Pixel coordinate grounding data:
• • • • • • •

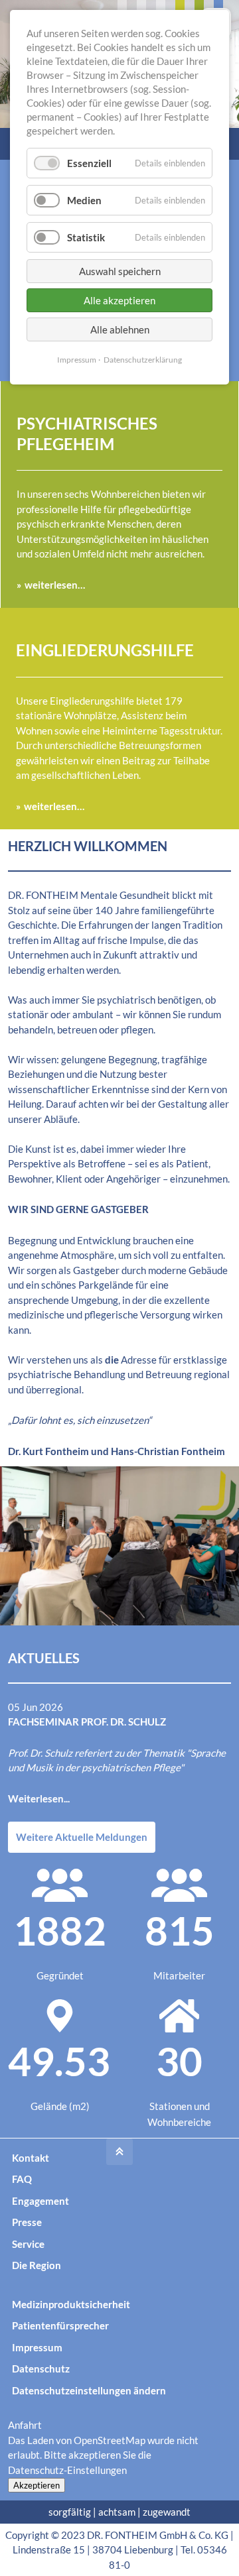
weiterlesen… (55, 585)
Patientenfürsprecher (60, 2325)
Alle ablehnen (119, 329)
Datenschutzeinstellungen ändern (89, 2390)
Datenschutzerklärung (143, 360)
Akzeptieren (36, 2485)
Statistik (86, 237)
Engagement (40, 2201)
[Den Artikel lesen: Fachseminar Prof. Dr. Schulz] (119, 1545)
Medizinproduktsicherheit (71, 2304)
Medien (84, 200)
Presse (27, 2222)
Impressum (37, 2347)
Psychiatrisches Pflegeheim (87, 433)
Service (28, 2244)
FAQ (22, 2179)
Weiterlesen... (39, 1798)
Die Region (36, 2265)
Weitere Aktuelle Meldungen (81, 1837)
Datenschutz (41, 2368)
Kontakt (30, 2158)
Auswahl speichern (120, 271)
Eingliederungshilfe (105, 650)
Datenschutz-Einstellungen (67, 2470)
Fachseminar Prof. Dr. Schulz (87, 1721)
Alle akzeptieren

• • • • • • •

*AIM OF THE EXERCISE:* Extract, exactly, the lines above that begin at the line containing "Auswahl speichern (120, 271)" and end at the final line of the records; add no other text.

*SOLUTION:*
Auswahl speichern (120, 271)
Eingliederungshilfe (105, 650)
Datenschutz-Einstellungen (67, 2470)
Fachseminar Prof. Dr. Schulz (87, 1721)
Alle akzeptieren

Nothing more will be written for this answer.